PlanetScale expands its database service with built-in performance monitoring and more

PlanetScale, the highly scalable MySQL database service founded by the co-creators of the increasingly popular Vitess open source project, today announced a series of updates that push the platform beyond its basic database features by adding new enterprise features and new tools to improve the developer experience.

The first of these new features is PlanetScale Portals, a new multi-region read-only replica system that will allow PlanetScale customers to replicate their data to any other AWS region (with support for Google Cloud and potentially other clouds coming later). “If you have a database in Frankfurt and you haveas companies do these dayscustomers in Australia or India or the U.S., you can have read replicas close to all of them literally in about four clicks. We’ll give you a connection string for each of them and then you can set up your application,” PlanetScale VP of Engineering Nick Van Wiggeren told me during a meeting at last week’s KubeCon conference in Valencia, Spain. He noted that this is the first time PlanetScale offers these kinds of automated read replicas.

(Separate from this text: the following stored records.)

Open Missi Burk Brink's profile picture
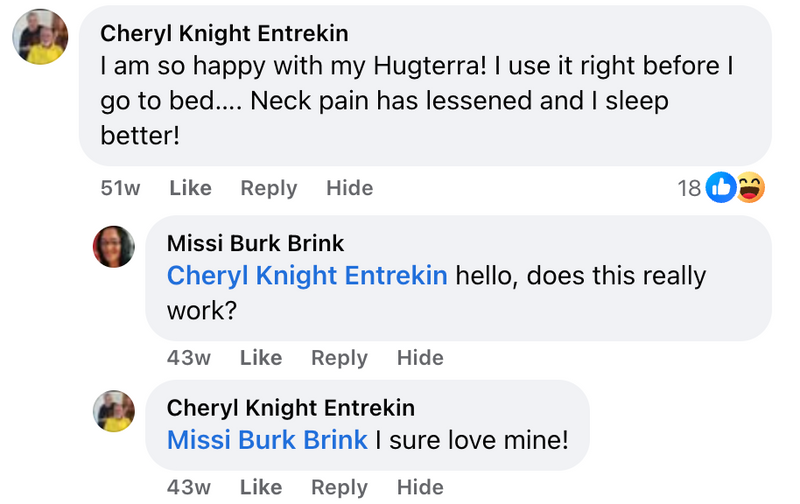This screenshot has height=504, width=800. (x=114, y=246)
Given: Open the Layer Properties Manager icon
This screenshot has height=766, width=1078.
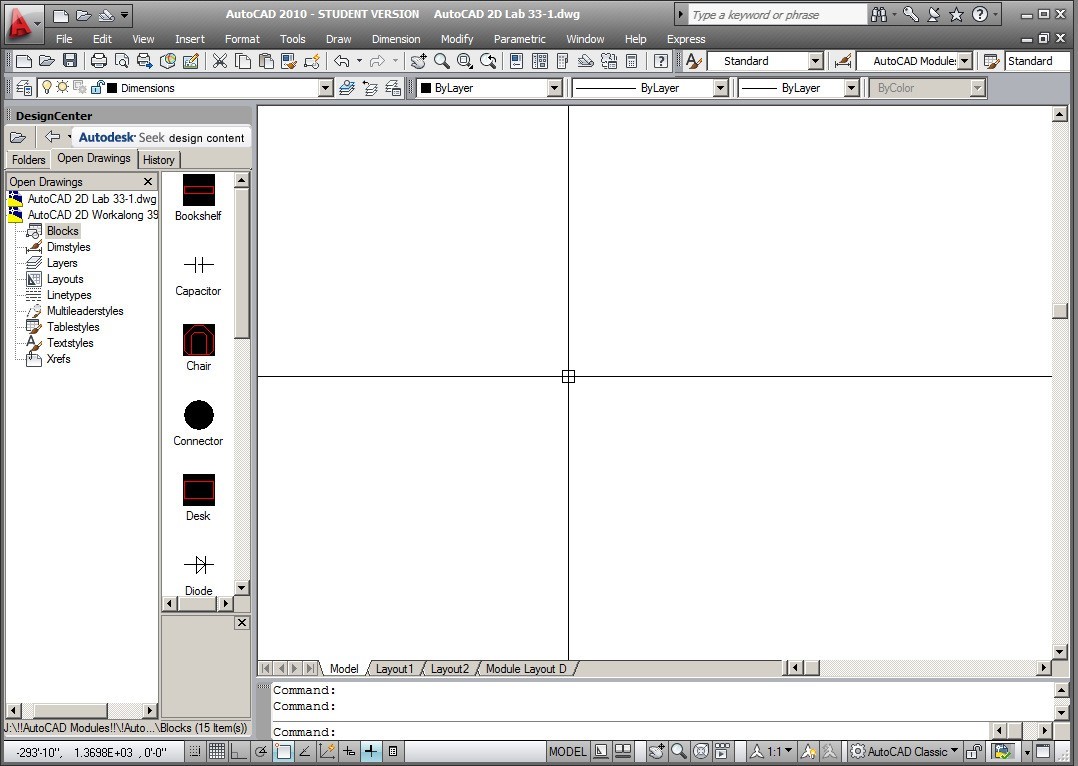Looking at the screenshot, I should [x=23, y=88].
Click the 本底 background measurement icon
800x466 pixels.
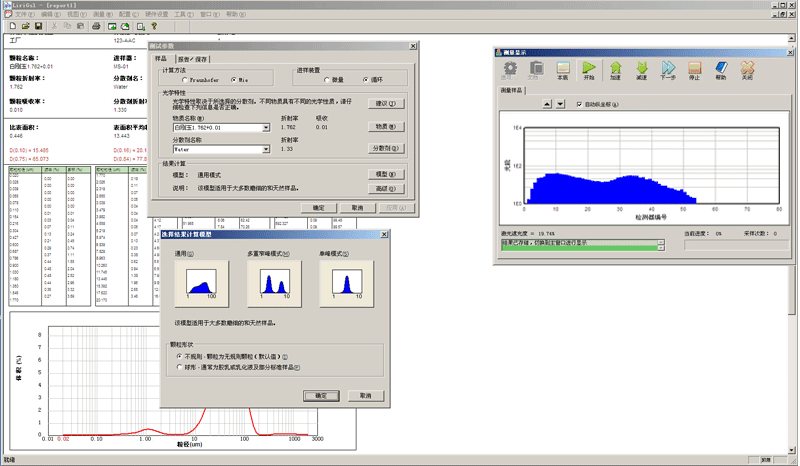563,70
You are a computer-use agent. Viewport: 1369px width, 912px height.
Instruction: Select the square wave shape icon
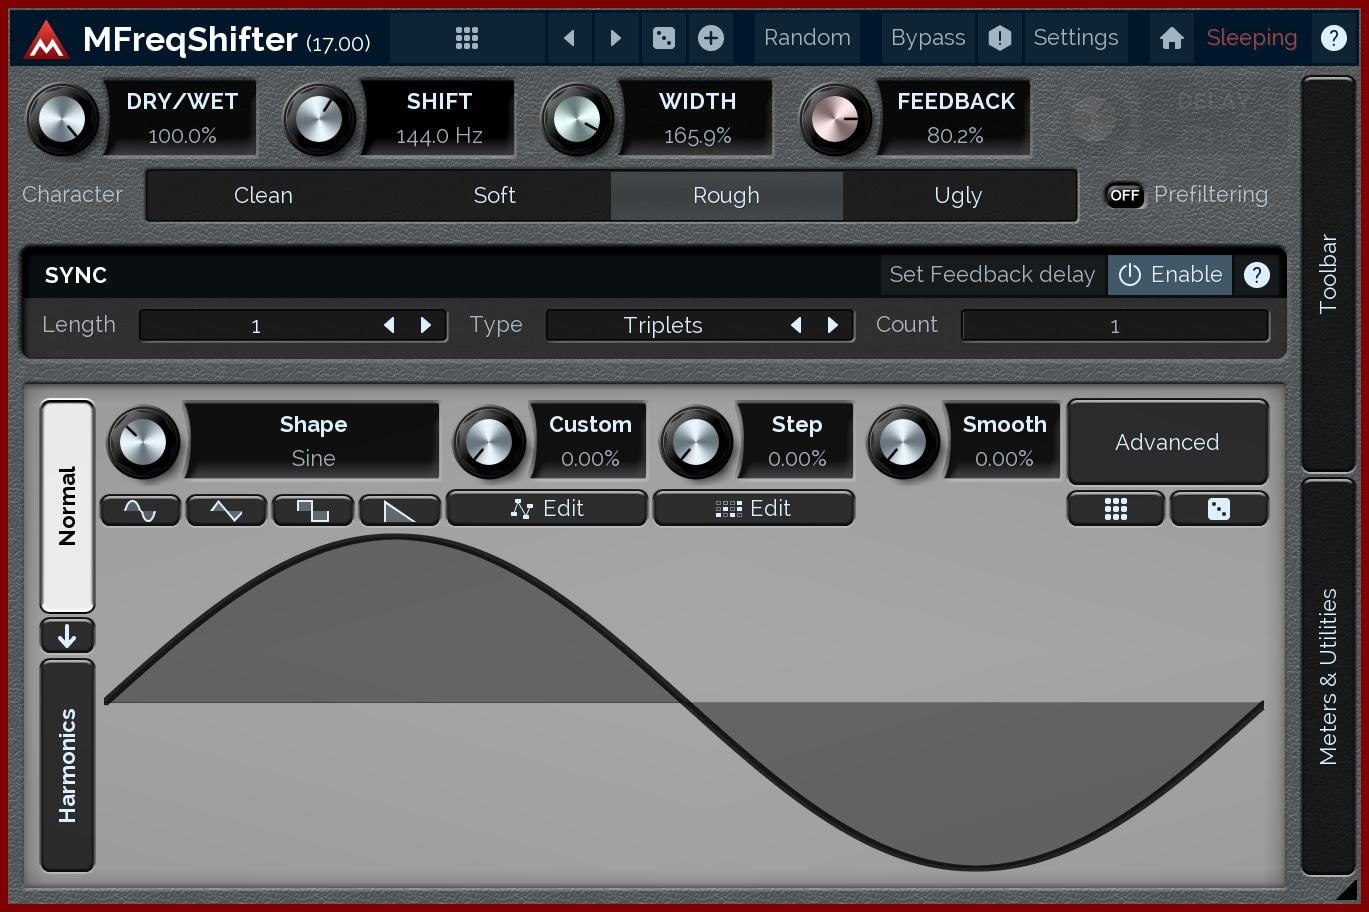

Previously, users would have had to use an external system to replicate the data, with all of the complexities that come with that, but now, it’s a built-in feature that can then also make use of PlanetScale’s standard dashboards and monitoring tools. “It’s a way lower operational burden to the point where it’s point-and-click, which is rare,” Van Wiggeren said. “Behind the scenes, of course, there’s a whole lot of complexity that we abstract for our users.”

With this update, PlanetScale is also launching Insights, a new real-time performance monitoring service for its database system that will allow users to keep tabs on how their queries are performing without having to use a third-party system. Van Wiggeren noted that PlanetScale’s systems give the company unparalleled data into what the database is doing. “We’re expecting that it’s really going to help developers figure out what’s going wrong when something goes wrong,” Van Wiggeren said. He also stressed that this isn’t a play to replace existing services like Datadog (and the company is actually partnering with them). 

The last piece of news today is the launch of PlanetScale Connect. Using the service’s open-source Airbyte connector, users can now more easily extract and move data from PlanetScale to other platforms like BigQuery, Snowflake or RedShift for analysis. Using PlanetScale’s ability to incrementally sync this data, the analytics database stays fresh, all without the risk to corrupting the production data. While the current iteration of this service depends on Airbyte, the company also plans to work with services like Fivetran in the future. “We used Airbyte as the proving point because that didn’t require any kind of external coordination,” explained Van Wiggeren.

Earlier this week, PlanetScale also published its “The Future Database” manifesto. The reaction from many developers to this was lukewarm, but the overall ideas seem sound: build databases that are easy to operate, reliable and serverless and interoperable by default, globally distributed and highly scalable. You can read the full document here.   

“Today’s announcement builds on our commitment to deliver The Future Database, enabling companies to get out of the infrastructure business and focus on their business,” said Sam Lambert, CEO, PlanetScale. “PlanetScale’s platform-based approach lets development teams take back control of their workflow with a database that’s as easy to use as writing code.”